September 11th, 2011 No comments

An opinion issued last month by Attorney General Jim Hood reveals a discrepancy between state law and regulations set by the Federal Emergency Management Agency regarding the application of the Flood Mitigation Ordinance that is a big part of the National Flood Insurance Program.

Hood’s opinion, issued Aug. 17, says there is a provision in Mississippi law that allows for hunting and fishing camps to be exempt from flood mitigation ordinances adopted by individual counties. Those ordinances govern everything from the height of structures that sit in flood plains, to what type of flood insurance they’re required to carry.

Where the state’s exemption for hunting and fishing camps becomes a problem is with FEMA, whose regulations require that counties adopt the ordinances minus the exemption Hood says state law provides.

One of the provisions of the FMO says that the first floor of buildings in flood-prone areas have to be raised to a point above the base flood elevation.

“We have learned from certain counties in the Delta that FEMA is requiring the local governing authorities to enforce the (FMO) against all structures in the affected areas including hunting and fishing camps that are not flood-insured and whose owners do not wish to be insured,” Hood wrote in a letter to Mississippi’s congressional delegation. Hood is asking for congressional help to square the difference between state laws and FEMA regulations. Congress returned from its August recess Sept. 6.

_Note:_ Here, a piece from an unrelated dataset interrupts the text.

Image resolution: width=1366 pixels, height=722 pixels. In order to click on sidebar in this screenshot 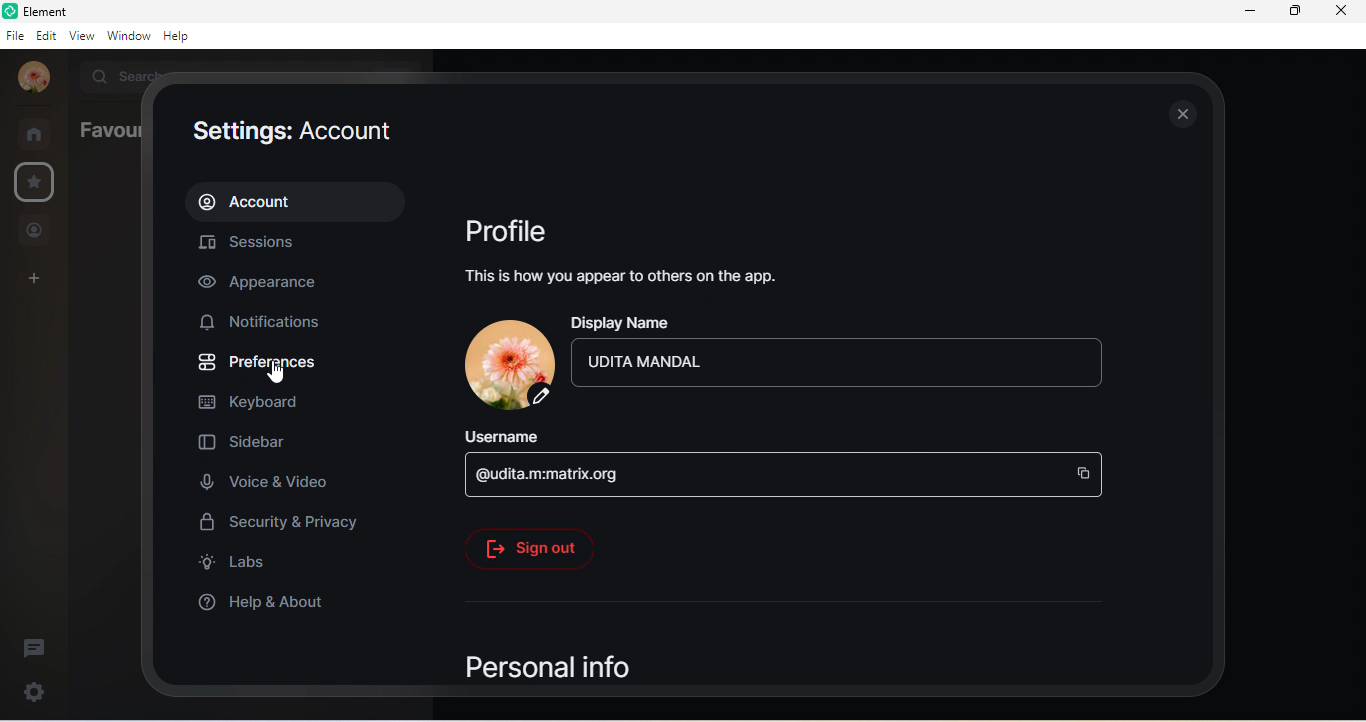, I will do `click(245, 445)`.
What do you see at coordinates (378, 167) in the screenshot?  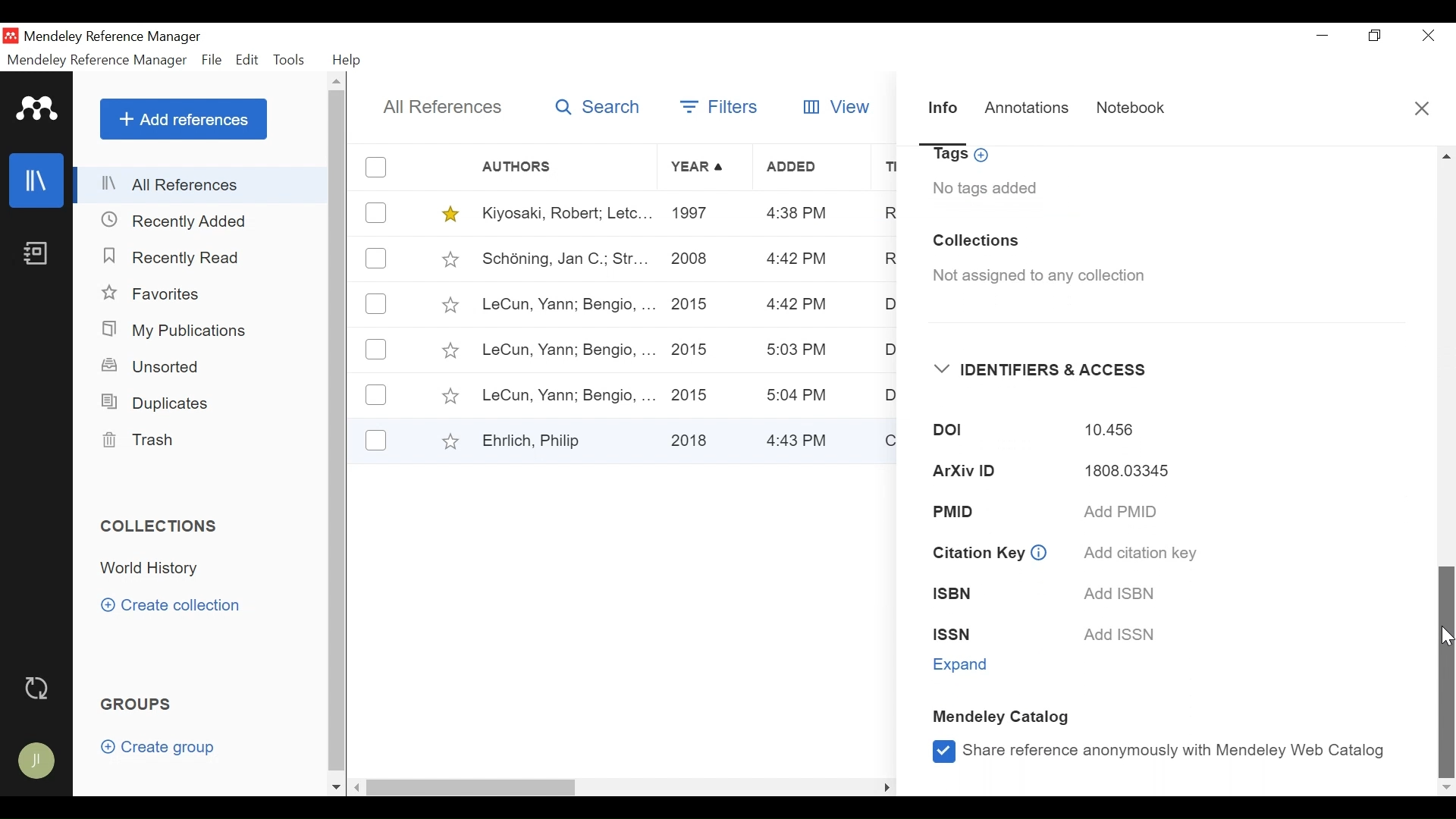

“These camps are on the west side of the (Mississippi River) levee,” Hood’s letter read. “The local authorities have been told by persons from both MEMA and FEMA that if they exempt these hunting and fishing camps from the (FMO), the counties, and possibly the entire state, could be prohibited from participating in the NFIP.  Under our interpretation of state law, however, counties and cities are in fact prohibited from enforcing building codes against duly qualified hunting and fishing camps.

“While we certainly do not wish to jeopardize our continued participation in NFIP, I see no valid rationale for requiring hunting and fishing camps near the river which are not flood-insured to comply with flood-related elevation and other requirements.  It would seem that this matter could be resolved by FEMA allowing the counties to obtain sworn affidavits from these homeowners that they will not seek any federal insurance or aid without first meeting the requirements of the flood ordinance.”

Tom Ross, a Clarksdale attorney who represents the Coahoma County Board of Supervisors, asked Hood for the opinion. Ross said the discrepancy became an issue during and after last spring’s record-breaking Mississippi River flood. The floodwaters, which reached levels unseen since 1927, inundated the Mississippi Delta, destroying homes, farm land, wildlife sanctuaries, businesses, and ran up a damage tab in Mississippi alone that early estimates show will reach into the billions.

Ross said the conflict between Mississippi law and FEMA’s rules pertaining to hunting and fishing camps only added to the confusion.

“The law was not as clear as I would have liked,” Ross said in an interview with the Mississippi Business Journal. “It needs to be clarified. Cities and counties were kind of caught in the middle.”

Hood said in a press release issued by his office that if Congress fails to clarify the difference in state law and FEMA rules, he would at least consider turning to the court system for a remedy.

Until then, Ross said counties trying to make sense of which rules to follow will have to sit and wait.

“We’d be happy to offer any assistance we could, and we could certainly offer some real-world examples of how this is a problem, but the policy-making side of it would have to happen at the state level,” he said.

FEMA officials did not respond to request for comment by the time the MBJ went to press last week.